The cost could be much lower if plants eliminated biomass and used only coal and natural gas to run the process, Floudas said, but that would eliminate most of the environmental benefit.
"If you want to have a 50 percent reduction in emissions, you need to have the biomass," he said.
In many ways, synthetic fuels are cleaner than petroleum fuels. The heavy metal and sulfur contaminants of petroleum fuels can be captured in the synthetic plants before the fuel is shipped out. Synthetic fuels also can be used in gasoline and diesel engines with no need for modifications, unlike many biofuels. The biofuel ethanol, for example, is commonly mixed with gasoline, but high levels of ethanol require modifications to car engines and pose special challenges for starting at low temperatures.
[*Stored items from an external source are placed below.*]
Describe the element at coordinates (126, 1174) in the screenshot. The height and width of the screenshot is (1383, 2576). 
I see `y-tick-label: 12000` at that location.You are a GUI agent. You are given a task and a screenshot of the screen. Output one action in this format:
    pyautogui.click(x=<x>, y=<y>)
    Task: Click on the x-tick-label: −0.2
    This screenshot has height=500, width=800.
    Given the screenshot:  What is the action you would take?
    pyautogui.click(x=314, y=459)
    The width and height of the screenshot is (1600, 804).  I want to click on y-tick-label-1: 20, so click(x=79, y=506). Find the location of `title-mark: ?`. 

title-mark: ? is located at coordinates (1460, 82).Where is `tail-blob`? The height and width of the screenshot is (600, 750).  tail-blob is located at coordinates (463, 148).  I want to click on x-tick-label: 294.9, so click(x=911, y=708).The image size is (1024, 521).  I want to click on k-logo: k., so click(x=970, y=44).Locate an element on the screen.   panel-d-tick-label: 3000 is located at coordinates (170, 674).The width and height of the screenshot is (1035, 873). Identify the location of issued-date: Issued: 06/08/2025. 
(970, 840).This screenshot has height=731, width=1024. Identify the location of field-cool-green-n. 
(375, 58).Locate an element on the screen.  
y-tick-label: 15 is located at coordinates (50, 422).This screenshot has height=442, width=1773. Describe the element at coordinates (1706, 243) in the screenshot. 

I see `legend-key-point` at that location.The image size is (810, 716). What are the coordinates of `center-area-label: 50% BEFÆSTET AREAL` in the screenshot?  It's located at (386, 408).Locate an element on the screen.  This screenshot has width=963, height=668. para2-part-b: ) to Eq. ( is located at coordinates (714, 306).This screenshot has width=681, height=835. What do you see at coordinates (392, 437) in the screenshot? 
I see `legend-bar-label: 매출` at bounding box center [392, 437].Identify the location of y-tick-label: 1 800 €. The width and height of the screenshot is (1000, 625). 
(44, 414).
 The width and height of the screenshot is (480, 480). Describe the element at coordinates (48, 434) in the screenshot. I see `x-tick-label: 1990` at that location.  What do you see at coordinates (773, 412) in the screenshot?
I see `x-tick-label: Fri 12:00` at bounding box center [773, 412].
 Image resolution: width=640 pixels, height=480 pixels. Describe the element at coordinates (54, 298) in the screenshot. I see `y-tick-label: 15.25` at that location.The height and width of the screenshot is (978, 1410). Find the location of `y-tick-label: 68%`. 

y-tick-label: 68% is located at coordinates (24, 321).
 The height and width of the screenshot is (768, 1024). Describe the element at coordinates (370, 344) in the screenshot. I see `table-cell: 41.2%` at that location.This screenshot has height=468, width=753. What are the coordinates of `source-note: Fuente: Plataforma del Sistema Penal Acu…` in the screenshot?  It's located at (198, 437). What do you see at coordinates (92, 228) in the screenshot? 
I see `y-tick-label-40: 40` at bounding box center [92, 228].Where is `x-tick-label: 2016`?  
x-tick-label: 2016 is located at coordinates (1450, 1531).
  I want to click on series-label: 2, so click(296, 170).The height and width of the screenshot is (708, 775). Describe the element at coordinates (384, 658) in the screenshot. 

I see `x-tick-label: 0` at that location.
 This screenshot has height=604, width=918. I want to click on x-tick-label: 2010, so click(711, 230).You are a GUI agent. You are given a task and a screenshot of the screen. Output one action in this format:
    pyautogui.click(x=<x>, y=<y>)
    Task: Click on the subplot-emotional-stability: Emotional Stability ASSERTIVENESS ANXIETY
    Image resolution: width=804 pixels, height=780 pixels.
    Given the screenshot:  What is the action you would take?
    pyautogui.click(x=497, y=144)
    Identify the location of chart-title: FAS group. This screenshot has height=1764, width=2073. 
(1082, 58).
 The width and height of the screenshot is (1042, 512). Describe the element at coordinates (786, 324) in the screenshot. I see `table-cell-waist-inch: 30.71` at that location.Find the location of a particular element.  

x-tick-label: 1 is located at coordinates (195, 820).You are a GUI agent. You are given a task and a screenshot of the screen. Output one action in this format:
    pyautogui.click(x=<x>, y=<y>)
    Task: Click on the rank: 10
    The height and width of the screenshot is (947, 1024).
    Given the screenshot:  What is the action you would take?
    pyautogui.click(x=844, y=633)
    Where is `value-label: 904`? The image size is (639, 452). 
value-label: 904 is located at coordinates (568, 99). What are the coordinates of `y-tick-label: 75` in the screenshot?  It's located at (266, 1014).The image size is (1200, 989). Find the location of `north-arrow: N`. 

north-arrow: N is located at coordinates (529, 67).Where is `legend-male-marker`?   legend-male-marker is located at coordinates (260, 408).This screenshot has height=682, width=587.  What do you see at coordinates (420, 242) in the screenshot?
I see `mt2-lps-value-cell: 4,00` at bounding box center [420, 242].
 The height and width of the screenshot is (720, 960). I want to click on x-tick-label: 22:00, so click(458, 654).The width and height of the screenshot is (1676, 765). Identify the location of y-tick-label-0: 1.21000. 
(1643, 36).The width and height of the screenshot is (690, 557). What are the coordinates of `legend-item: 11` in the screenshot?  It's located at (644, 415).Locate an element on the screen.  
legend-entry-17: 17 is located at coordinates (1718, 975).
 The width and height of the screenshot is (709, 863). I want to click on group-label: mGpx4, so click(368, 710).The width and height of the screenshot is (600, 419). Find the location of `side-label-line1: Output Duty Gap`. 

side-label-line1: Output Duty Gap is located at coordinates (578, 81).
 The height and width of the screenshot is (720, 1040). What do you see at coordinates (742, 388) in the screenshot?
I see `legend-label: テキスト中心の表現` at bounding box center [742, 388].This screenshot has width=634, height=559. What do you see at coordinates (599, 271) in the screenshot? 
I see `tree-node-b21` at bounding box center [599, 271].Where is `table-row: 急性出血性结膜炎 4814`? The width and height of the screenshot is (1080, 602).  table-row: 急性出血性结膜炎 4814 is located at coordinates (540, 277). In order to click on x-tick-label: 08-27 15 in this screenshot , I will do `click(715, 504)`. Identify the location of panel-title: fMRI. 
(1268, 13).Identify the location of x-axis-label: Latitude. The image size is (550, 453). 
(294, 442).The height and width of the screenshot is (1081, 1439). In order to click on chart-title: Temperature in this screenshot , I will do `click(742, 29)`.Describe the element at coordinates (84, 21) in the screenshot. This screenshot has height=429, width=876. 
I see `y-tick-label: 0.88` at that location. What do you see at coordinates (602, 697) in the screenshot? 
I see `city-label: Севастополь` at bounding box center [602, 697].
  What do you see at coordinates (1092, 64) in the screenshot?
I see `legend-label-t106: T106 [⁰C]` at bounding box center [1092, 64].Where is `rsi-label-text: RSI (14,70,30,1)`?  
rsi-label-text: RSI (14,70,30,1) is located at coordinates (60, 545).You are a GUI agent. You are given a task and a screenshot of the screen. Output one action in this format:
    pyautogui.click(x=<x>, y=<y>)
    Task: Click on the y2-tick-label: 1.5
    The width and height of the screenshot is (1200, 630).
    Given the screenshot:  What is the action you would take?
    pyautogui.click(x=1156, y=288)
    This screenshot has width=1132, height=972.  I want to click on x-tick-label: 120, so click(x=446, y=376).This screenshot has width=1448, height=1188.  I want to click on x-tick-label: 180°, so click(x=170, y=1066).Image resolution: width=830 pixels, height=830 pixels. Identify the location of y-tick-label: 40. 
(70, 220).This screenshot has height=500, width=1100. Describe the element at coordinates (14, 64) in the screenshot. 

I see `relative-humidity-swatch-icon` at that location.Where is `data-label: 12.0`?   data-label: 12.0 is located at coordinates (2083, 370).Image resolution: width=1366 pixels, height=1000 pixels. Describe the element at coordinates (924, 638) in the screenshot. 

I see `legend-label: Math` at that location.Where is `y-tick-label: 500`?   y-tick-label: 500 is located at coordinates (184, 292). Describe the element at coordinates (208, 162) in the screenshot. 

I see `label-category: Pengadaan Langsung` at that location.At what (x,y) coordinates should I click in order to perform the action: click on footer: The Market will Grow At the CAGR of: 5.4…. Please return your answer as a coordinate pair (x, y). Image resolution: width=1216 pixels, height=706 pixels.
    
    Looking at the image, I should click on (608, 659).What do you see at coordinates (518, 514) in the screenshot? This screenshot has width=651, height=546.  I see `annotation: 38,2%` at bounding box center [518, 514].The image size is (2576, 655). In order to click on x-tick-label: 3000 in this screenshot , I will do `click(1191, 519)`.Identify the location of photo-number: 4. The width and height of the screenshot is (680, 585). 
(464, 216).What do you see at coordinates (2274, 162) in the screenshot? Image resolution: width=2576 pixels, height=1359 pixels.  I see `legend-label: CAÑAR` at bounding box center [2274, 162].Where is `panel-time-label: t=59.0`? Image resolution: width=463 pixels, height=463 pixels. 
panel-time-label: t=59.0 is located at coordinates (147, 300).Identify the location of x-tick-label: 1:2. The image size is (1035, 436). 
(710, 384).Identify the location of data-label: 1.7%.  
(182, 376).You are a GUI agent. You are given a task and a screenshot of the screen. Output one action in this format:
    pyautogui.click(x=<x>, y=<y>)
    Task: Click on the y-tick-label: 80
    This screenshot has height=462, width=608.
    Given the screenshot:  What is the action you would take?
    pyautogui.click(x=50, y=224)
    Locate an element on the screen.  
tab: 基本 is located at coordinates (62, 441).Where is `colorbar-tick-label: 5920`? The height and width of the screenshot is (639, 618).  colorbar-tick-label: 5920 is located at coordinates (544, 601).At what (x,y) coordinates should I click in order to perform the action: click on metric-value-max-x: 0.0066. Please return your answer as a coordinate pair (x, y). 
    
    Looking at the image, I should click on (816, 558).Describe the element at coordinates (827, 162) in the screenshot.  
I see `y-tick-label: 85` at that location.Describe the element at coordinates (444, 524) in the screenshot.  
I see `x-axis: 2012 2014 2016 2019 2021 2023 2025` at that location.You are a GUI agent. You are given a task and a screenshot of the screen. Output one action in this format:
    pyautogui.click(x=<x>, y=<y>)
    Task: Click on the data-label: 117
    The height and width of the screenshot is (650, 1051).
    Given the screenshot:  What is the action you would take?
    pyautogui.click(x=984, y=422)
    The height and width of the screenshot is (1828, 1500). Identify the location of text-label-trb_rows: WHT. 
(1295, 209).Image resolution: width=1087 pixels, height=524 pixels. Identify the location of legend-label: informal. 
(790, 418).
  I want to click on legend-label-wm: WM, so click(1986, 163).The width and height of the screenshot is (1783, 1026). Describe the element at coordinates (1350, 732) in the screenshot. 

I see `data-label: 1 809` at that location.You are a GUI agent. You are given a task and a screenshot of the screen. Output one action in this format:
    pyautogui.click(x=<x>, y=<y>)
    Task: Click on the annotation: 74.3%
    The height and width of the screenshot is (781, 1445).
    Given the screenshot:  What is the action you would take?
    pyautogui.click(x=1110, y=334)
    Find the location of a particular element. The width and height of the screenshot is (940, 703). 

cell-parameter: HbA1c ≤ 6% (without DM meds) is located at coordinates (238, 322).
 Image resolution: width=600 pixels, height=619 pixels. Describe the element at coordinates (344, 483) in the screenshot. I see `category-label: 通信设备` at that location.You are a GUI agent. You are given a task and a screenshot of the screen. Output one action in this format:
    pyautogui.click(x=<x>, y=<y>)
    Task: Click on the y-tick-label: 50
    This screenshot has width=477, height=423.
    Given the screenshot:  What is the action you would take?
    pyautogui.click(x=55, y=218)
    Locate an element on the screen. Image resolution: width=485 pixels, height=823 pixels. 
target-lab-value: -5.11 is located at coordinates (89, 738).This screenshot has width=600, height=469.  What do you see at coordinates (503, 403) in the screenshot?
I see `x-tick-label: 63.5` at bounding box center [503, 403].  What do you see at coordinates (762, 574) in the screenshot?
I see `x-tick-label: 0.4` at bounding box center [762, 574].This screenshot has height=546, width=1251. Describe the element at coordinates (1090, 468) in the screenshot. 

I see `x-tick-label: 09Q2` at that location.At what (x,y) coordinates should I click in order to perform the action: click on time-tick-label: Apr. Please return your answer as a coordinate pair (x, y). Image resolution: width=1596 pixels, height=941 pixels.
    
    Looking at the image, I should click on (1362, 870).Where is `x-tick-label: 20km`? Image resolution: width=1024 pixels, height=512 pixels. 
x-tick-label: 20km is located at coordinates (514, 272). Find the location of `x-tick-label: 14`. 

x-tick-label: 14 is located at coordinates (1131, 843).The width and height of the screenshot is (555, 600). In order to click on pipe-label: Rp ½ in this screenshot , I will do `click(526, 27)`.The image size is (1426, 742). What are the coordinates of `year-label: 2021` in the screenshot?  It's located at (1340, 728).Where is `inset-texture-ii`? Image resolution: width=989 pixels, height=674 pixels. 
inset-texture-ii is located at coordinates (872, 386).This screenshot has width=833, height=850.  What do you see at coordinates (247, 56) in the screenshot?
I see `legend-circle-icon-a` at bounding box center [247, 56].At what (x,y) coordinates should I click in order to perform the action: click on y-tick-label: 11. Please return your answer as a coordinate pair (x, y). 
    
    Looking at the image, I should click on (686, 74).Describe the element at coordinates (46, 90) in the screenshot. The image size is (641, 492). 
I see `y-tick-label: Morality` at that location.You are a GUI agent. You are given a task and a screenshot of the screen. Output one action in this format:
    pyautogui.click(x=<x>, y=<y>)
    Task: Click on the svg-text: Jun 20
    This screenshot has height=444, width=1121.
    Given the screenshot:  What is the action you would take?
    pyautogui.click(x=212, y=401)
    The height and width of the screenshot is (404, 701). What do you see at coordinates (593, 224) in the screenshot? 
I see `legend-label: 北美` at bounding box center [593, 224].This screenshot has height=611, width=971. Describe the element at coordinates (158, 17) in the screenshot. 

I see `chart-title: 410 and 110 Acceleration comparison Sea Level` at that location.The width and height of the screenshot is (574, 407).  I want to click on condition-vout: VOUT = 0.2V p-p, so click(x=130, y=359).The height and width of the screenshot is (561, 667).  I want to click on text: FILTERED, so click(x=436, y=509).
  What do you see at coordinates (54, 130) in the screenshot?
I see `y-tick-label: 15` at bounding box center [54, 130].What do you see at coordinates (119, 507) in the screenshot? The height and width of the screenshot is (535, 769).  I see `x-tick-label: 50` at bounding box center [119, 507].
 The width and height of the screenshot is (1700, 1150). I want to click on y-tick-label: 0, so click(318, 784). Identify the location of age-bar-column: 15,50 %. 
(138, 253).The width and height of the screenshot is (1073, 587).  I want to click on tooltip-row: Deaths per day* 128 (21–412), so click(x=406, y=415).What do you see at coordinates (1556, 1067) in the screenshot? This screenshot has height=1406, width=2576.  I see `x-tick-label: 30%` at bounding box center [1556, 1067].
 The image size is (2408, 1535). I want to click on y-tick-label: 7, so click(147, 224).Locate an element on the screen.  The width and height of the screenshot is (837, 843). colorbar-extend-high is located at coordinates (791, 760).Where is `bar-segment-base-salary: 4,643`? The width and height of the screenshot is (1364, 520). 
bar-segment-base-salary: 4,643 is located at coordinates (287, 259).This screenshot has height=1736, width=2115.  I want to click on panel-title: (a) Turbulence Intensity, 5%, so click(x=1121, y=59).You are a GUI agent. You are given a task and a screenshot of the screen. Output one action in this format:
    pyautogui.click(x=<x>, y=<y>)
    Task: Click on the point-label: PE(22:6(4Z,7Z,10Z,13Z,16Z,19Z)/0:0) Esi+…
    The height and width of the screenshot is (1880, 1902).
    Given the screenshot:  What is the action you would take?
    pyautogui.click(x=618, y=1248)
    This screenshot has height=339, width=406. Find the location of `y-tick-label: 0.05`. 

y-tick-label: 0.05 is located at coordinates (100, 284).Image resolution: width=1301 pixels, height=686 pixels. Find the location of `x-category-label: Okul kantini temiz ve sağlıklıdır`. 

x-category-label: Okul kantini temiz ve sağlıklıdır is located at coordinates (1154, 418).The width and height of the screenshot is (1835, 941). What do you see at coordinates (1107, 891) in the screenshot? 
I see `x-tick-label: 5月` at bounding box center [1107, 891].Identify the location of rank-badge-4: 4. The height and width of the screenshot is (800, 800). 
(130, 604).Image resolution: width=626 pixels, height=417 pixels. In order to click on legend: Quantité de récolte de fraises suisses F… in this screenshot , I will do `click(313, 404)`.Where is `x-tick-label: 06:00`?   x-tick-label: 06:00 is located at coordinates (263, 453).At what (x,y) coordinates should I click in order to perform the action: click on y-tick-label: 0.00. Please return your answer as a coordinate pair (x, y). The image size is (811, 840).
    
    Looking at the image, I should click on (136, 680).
Floudas said that synthetic fuels also would allow carbon reduction with the fleet of cars currently on the road. Even if the country immediately converted to zero-emitting electric or fuel cell vehicles, millions of internal combustion vehicles would still be driving. By switching to synthetic fuels, he said, the country would have the opportunity to reduce those emissions, even if it they would not be completely eliminated.
"This is an opportunity to create a new economy," Floudas said. "The amount of petroleum the U.S. imports is very high. What is the price of that? What other resources to do we have? And what can we do about it?"